Finalmente devemos resistir ao conceito pessimista quanto aos que comporão o remanescente final. "Onde Deus vai conseguir 144 mil fiéis em meio a tanta degradação e pecado?", alguns indagam num misto de incredulidade e desalento. Deus tanto sabe os que são seus como quantos são Seus. No tempo de Jezabel, Elias pensava que só ele permanecera fiel. Mas Deus lhe disse: tenho ainda sete mil que não dobraram seus joelhos a Baal (I Reis 19:18).

Nesse mundo todo, quantos fiéis Deus tem? Deixemos que a inspiração responda: "Entre os habitantes do mundo espalhados por toda a Terra, há os que não têm dobrado os joelhos a Baal. Como as estrelas do céu, que aparecem à noite, esses fiéis brilharão quando as trevas cobrirem a Terra, e densa escuridão os povos. Na África pagã, nas terras católicas da Europa e da América do Sul, na China, na Índia, nas ilhas do mar e em todos os escuros recantos da Terra, Deus tem em reserva um firmamento de escolhidos que brilharão em meio às trevas, revelando claramente a um mundo apóstata o poder transformador da obediência a Sua lei" Profetas e Reis, pág. 188 (Grifos supridos).

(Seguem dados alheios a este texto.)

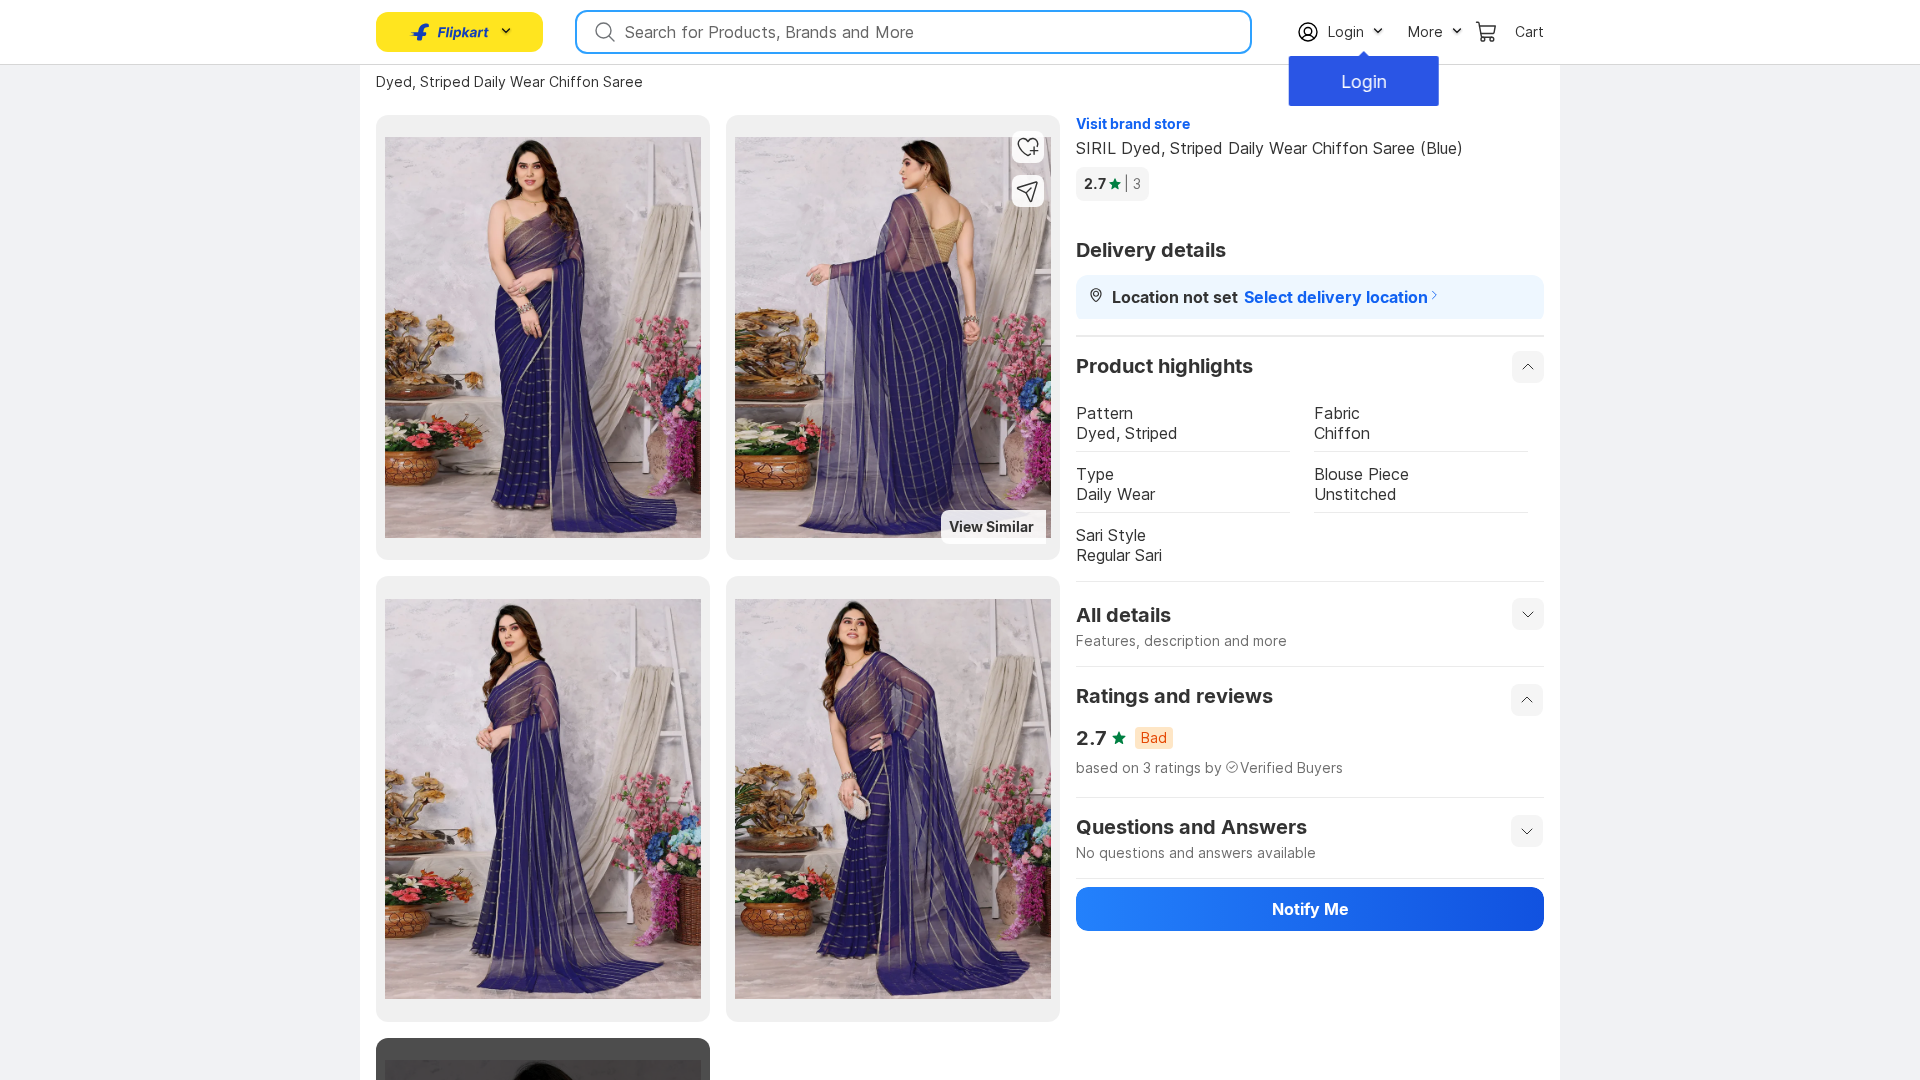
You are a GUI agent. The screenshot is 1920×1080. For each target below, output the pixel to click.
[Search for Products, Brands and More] (603, 32)
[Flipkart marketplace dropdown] (450, 32)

Terça-feira, 11 de junho A mensagem do primeiro anjo

O que representam os três anjos? Seres angelicais ou seres humanos? Creio que a resposta mais correta é: ambos. Se é verdade que Deus não comissionou a anjos a tarefa da pregação, é verdade também que anjos participam ativamente da obra de salvação (Heb. 1:14). E não esqueçamos que a palavra anjo significa mensageiro. Com este sentido, o termo se aplica perfeitamente a seres humanos:

João Batista Mar. 1:2

Os homens enviados por ele a Jesus Luc. 7:24

Os discípulos enviados por Jesus Luc. 9:52

Os dois espias enviados a Jericó Tia. 2:25

Tanto a palavra "emissários", constante no último texto, como "mensageiros" constante nos dois anteriores, são a tradução do grego angelos, anjo, no plural.

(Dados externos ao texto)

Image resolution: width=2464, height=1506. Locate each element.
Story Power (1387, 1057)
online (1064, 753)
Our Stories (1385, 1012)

De forma bastante apropriada, esses três anjos representam o remanescente no cumprimento da missão de evangelizar o mundo. "O Senhor terá um povo tão verdadeiro como o aço, de fé tão firme como o granito. Eles devem ser-Lhe testemunhas no mundo, instrumentos Seus para realizar uma obra especial, gloriosa, nos dias de Sua preparação." Testemunhos Seletos, vol. 1, pág. 590.

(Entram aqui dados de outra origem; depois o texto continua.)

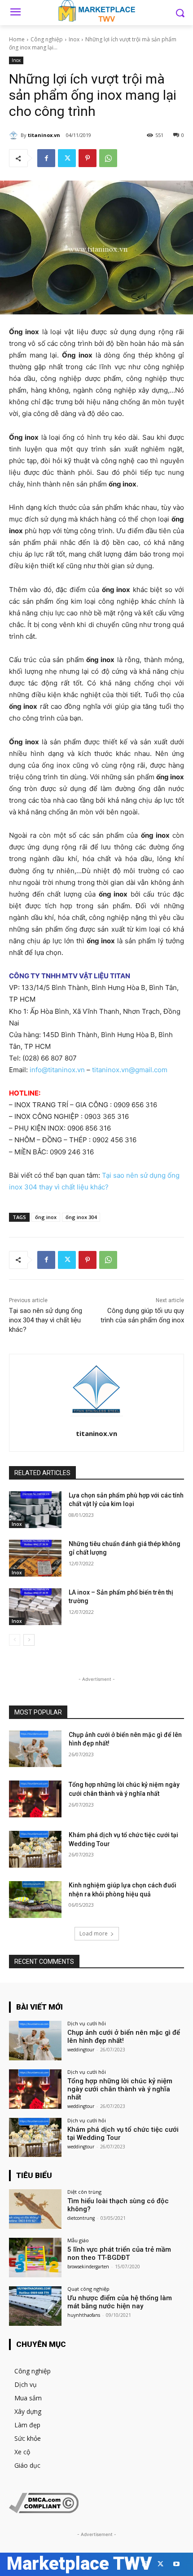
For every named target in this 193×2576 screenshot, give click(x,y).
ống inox (46, 1217)
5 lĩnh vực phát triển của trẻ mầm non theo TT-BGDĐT (119, 2253)
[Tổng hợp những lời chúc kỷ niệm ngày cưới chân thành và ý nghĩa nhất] (35, 1799)
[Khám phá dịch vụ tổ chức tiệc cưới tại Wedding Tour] (35, 1849)
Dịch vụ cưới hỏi (86, 2023)
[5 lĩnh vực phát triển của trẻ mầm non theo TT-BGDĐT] (35, 2257)
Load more (93, 1933)
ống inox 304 (81, 1217)
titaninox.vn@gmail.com (129, 1069)
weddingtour (80, 2049)
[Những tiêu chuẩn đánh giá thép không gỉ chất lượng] (35, 1558)
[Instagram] (145, 2564)
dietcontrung (81, 2218)
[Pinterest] (87, 158)
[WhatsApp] (108, 158)
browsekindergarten (88, 2266)
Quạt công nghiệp (88, 2288)
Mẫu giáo (78, 2240)
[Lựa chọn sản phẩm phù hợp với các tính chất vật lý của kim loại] (35, 1509)
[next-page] (29, 1640)
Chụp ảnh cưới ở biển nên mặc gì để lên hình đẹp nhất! (123, 2036)
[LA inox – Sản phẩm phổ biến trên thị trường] (35, 1606)
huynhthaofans (83, 2315)
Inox (74, 39)
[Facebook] (46, 158)
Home (17, 39)
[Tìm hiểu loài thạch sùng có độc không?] (35, 2209)
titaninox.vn (44, 135)
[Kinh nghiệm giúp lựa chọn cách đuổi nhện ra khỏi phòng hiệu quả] (35, 1899)
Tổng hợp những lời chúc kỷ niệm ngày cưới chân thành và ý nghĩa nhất (119, 2089)
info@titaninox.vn (57, 1069)
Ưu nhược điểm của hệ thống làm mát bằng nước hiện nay (119, 2302)
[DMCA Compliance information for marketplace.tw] (44, 2510)
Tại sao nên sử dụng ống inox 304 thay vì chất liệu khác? (45, 1320)
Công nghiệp (47, 39)
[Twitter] (67, 158)
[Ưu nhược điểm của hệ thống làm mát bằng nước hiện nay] (35, 2306)
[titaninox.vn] (15, 135)
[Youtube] (176, 2564)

Essa obra especial e gloriosa é a proclamação da tríplice mensagem angélica. "Em sentido especial foram os adventistas do sétimo dia postos no mundo como atalaias e portadores de luz. A eles foi confiada a última mensagem de advertência a um mundo a perecer. Sobre eles incide maravilhosa luz da Palavra de Deus. Confiou-se-lhes uma obra da mais solene importância: a proclamação da primeira, segunda e terceira mensagens angélicas. Nenhuma obra há de tão grande importância. Não devem eles permitir que nenhuma outra coisa lhes absorva a atenção." Ibidem, vol. 3, pág. 288.

Observemos sete aspectos fundamentais das três mensagens:

(1) objetivo (tríplice) conclamar, advertir e salvar

(2) extensão universais "a todo o mundo"

(3) urgência "voando" indica rapidez. Os últimos dias são mais breves do que imaginamos

(4) comunicação "pelo meio do céu". Jesus disse: "O que vos digo às escuras, dizei-o a plena luz; e o que se vos diz ao ouvido, proclamai-o dos eirados" [telhados] Mat. 10:27

(5) conteúdo suma da revelação final da vontade divina

(6) contexto de tempo os últimos dias

(7) poder "grande voz", subentende a autoridade divina por trás da proclamação.

Os aspectos (2), (3), (4) e (7) não se limitam apenas à primeira mensagem angélica, mas pertencem às três (ver o comentário de amanhã).

A primeira conclama os pecadores a que cumpram para com Deus três atitudes específicas: temê-Lo, glorificá-Lo e adorá-Lo. A razão para as duas primeiras é que o momento para Ele julgar é chegado. A razão da terceira é a criação por Ele efetuada; daí a importância do sábado em nossa vida religiosa.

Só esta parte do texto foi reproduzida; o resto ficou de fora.